There were other movies like Troy, King Arthur, and 300, and though The Lord of the Rings films were fantasy, they did still have the sort of scale and combat (sometimes) found in more traditional sword-and-sandals movies. Into the 2010s and 2020s, though, public interest seems to have faded, but time will tell whether they come back to question whether viewers are or are not entertained by them once more.

2 Live-action Family Films

Mike Myers, The Cat in the Hat
Image via Universal Pictures

There used to be just as many live-action family films coming out in the 1980s and 1990s as there were animated family films; maybe even more. Certain actors like Eddie Murphy, Jim Carrey, and Robin Williams proved popular among different age demographics, with plenty of live-action films being mostly suitable for all ages.
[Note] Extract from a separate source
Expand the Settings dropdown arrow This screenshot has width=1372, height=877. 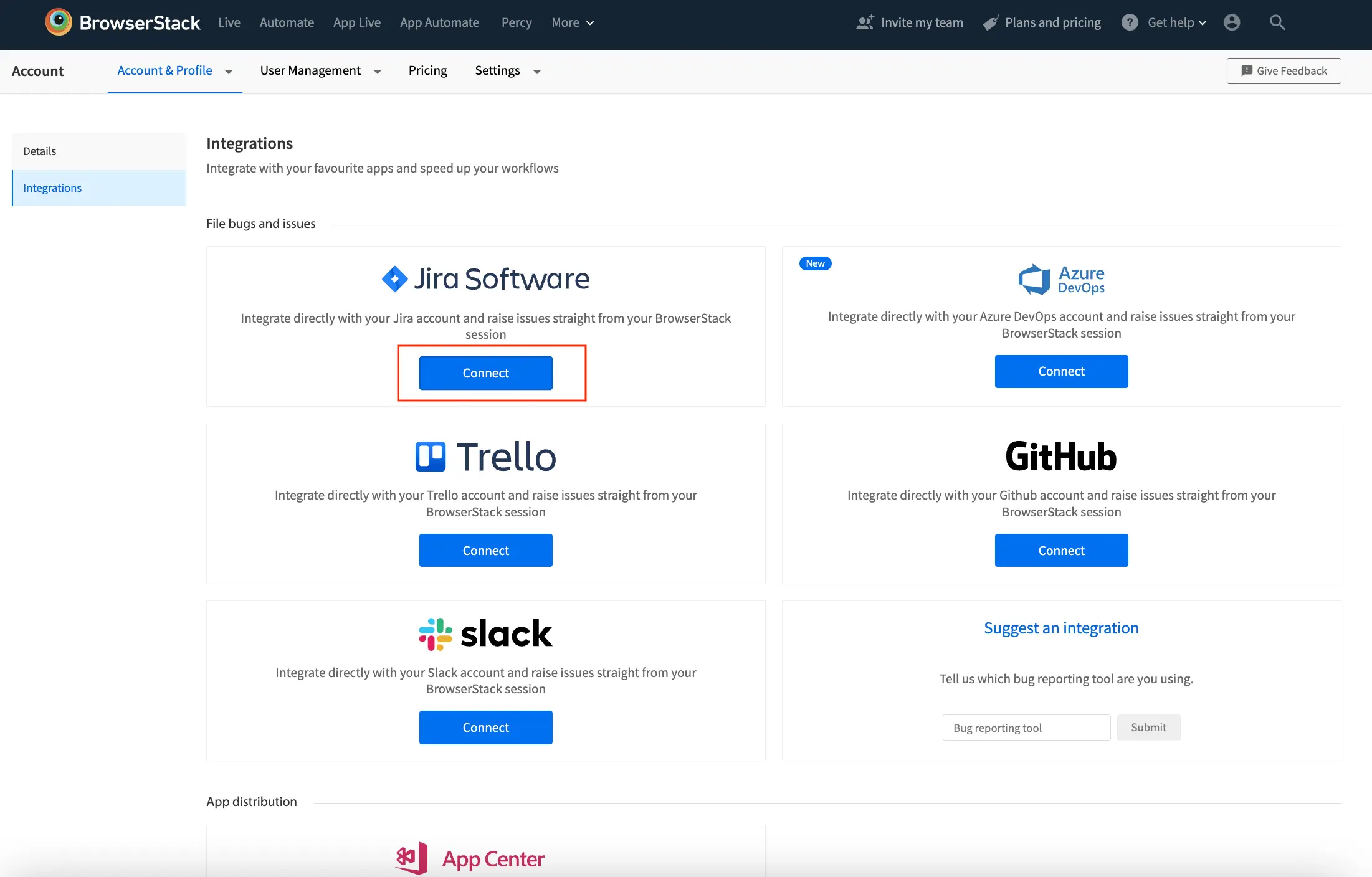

It might not be possible to blame it entirely on 2000's Grinch movie or 2003's The Cat in the Hat, but there was something off about the two, and around the same time, DreamWorks and Pixar were becoming increasingly dominant within the market for family movies. Live-action movies aimed at kids/families are far rarer in the 2020s than they were in the 1980s to the early 2000s, meaning it's a sub-genre (of sorts) that feels unfashionable at the moment.

1 Zombie Movies

A horde of zombies coming at the camera in Dawn of the Dead
Image via United Film Distribution Company

Hey hey, my my, appropriately enough, the zombie genre will never die... not fully, at least. It was made popular by George Romero's original films released throughout the 1960s, 70s, and 80s, and then boomed in the 2000s, thanks to films like 28 Days Later and Shaun of the Dead.

Maybe it was the long-running nature of The Walking Dead on TV that made fatigue set in, and zombie movies/shows have become a little less large-scale and popular than they once were. But out of fashion doesn't mean dead, and zombie fiction still seems here to stay in some capacity, even if the 2000s heyday of the genre seems quite a while ago now.